Key Findings of the Synthesis report:
- Current progress is insufficient to limit global warming to the 1.5°C threshold.
- Required reductions in greenhouse gas emissions: 43% by 2030, 60% by 2035, and 84% by 2050 from 2019 levels.
- Energy transitions, industrial and transport emissions reductions, and forest preservation are pivotal.
What the Global Stocktake is:
The Global Stocktake is an integral process under the Paris Agreement, designed to evaluate the world’s collective progress towards its climate goals. It aims to measure how well countries are doing in reducing their greenhouse gas emissions, adapting to climate impacts, and providing necessary support for these efforts. Initiated at COP26, this process spans two years and will culminate at COP28, where the results will provide a crucial reality check. It informs countries on how they can update and enhance their Nationally Determined Contributions (NDCs) and promotes stronger international collaboration for effective climate action. In essence, it is a strategic assessment to identify achievements and shortfalls in the global climate effort, guiding the next steps towards the 2030 targets and beyond. The stocktake will take place every five years after COP28.

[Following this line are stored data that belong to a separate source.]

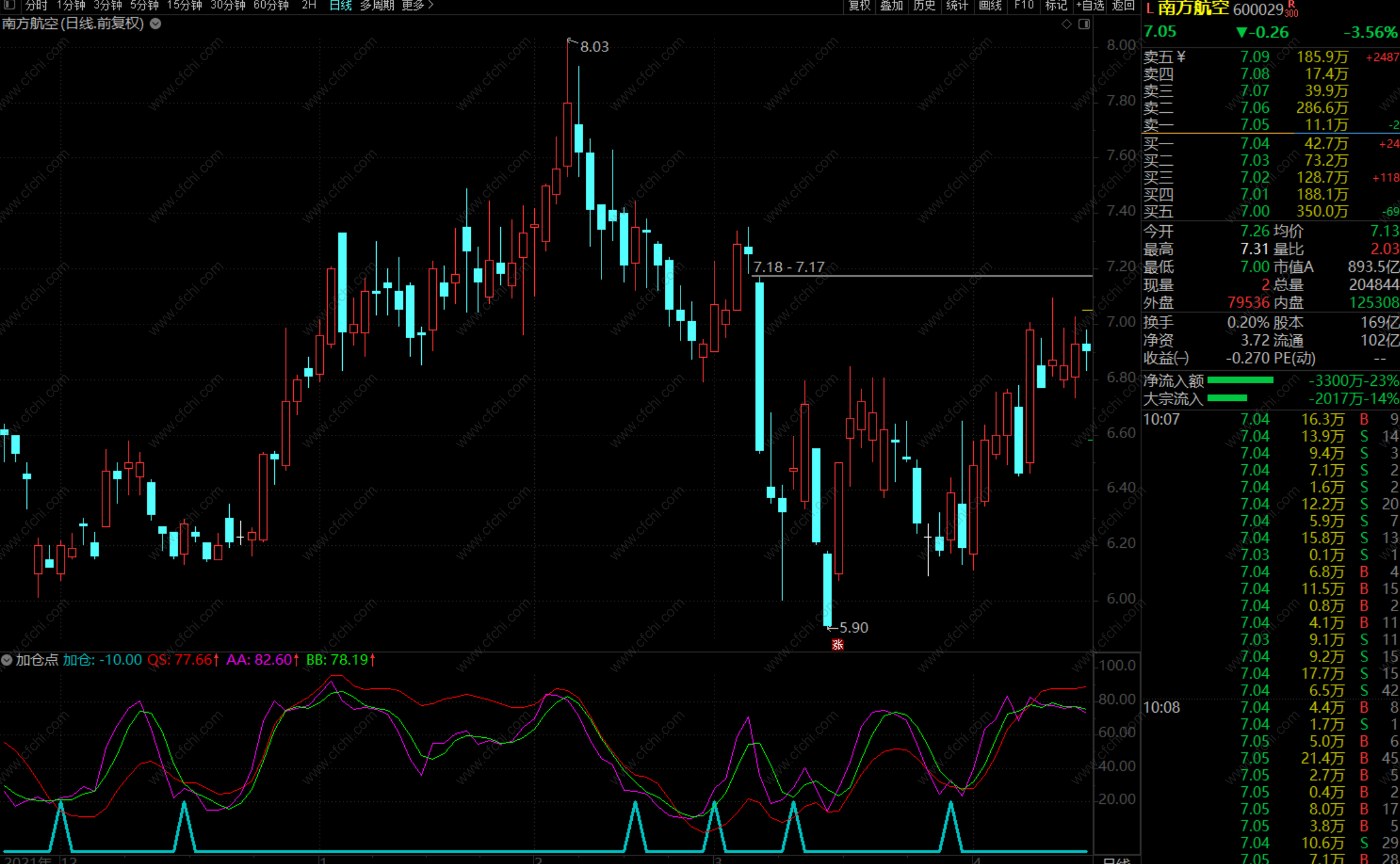
Task: Switch to 分时 intraday tab
Action: 36,5
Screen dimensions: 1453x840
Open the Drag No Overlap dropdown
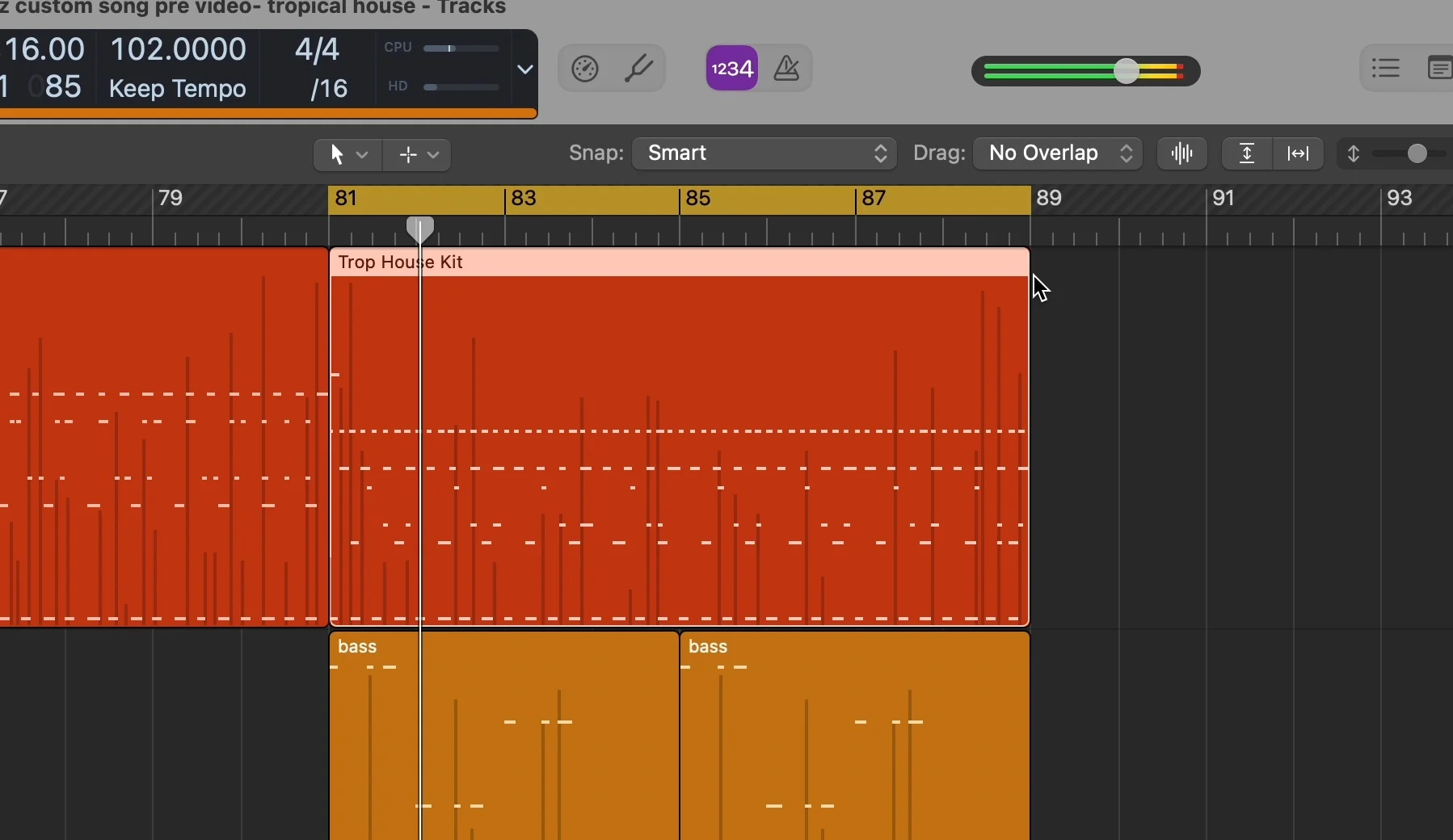pyautogui.click(x=1057, y=153)
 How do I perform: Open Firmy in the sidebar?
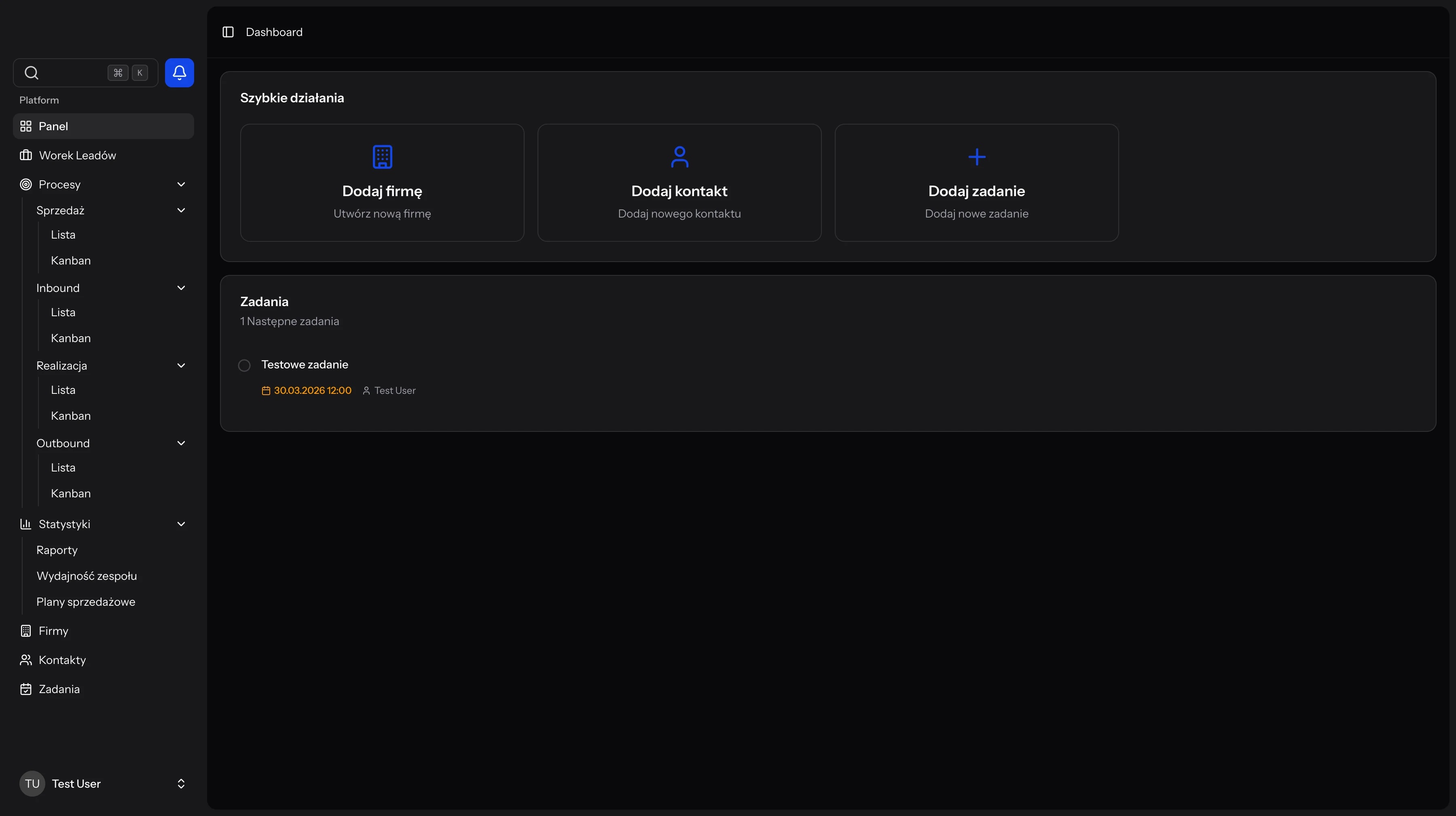53,631
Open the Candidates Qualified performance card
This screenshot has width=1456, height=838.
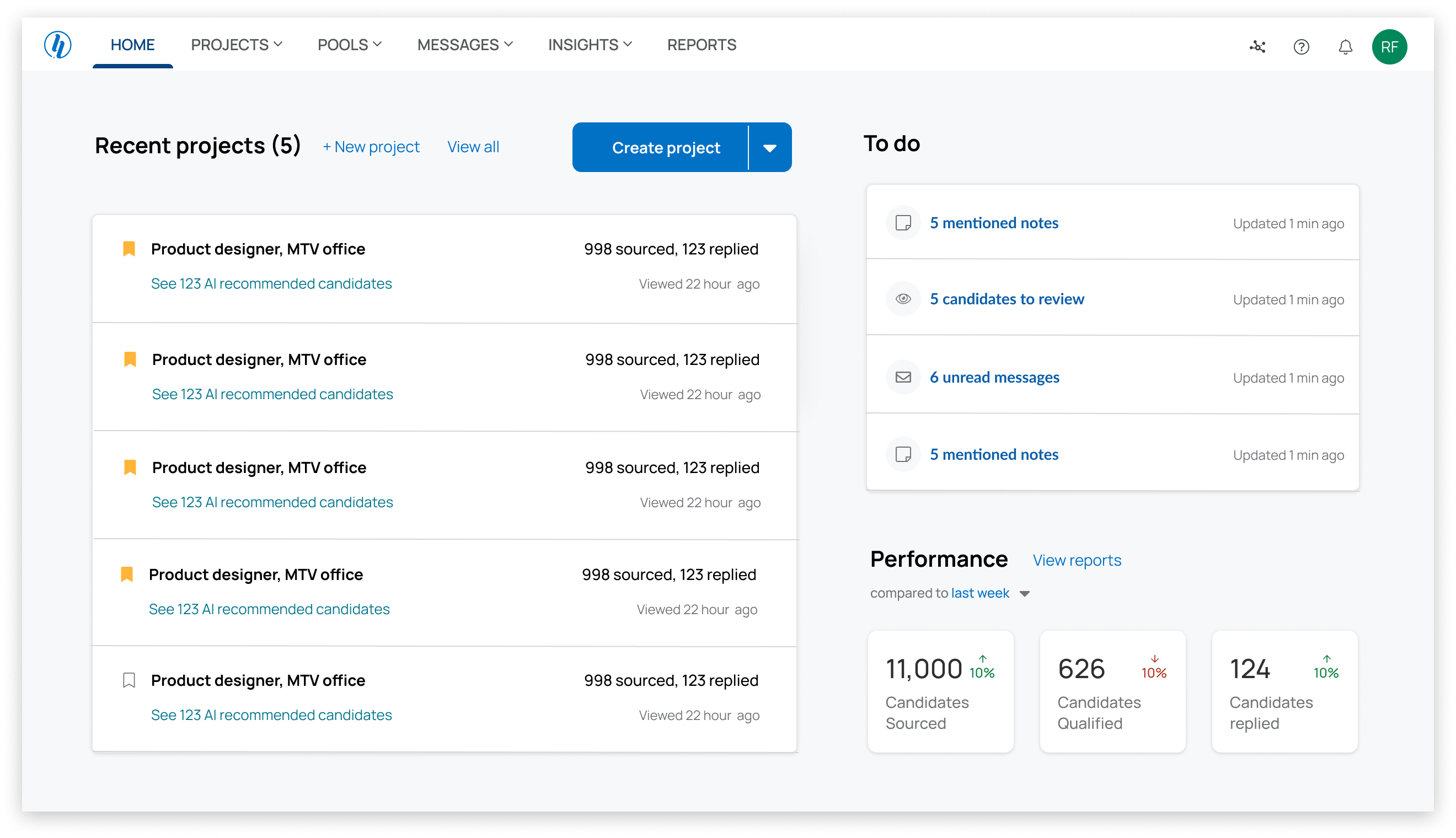click(x=1112, y=691)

The Synthesis Report identifies four critical areas needing attention in the Global Stocktake: mitigation, adaptation, finance, and cooperation.
- Mitigation: Accelerate renewable energy adoption; decrease fossil fuel dependency. Target significant emissions cuts in industry, transport, and deforestation.
- Adaptation: Enhance resilience with local community-focused strategies. Improve the regularity and transparency of adaptation reporting.
- Finance: Address the financial shortfall in climate action, emphasizing the need to meet the $5.9 trillion requirement for developing nations by 2050. Promote private-sector engagement to supplement public funds.
- Cooperation and Knowledge Transfer: Standardize national climate commitment assessments. Boost capacity-building initiatives and technology transfer to developing countries.
Implications for COP28:
COP28 represents a pivotal moment for UN member states to respond to the stocktake’s findings by setting specific targets within the energy sector, establishing scalable financing mechanisms for adaptation, and creating pathways for private sector involvement in climate action. There will also be a concerted effort to bolster national commitments, ensuring equity and recognizing the historical responsibilities of developed countries.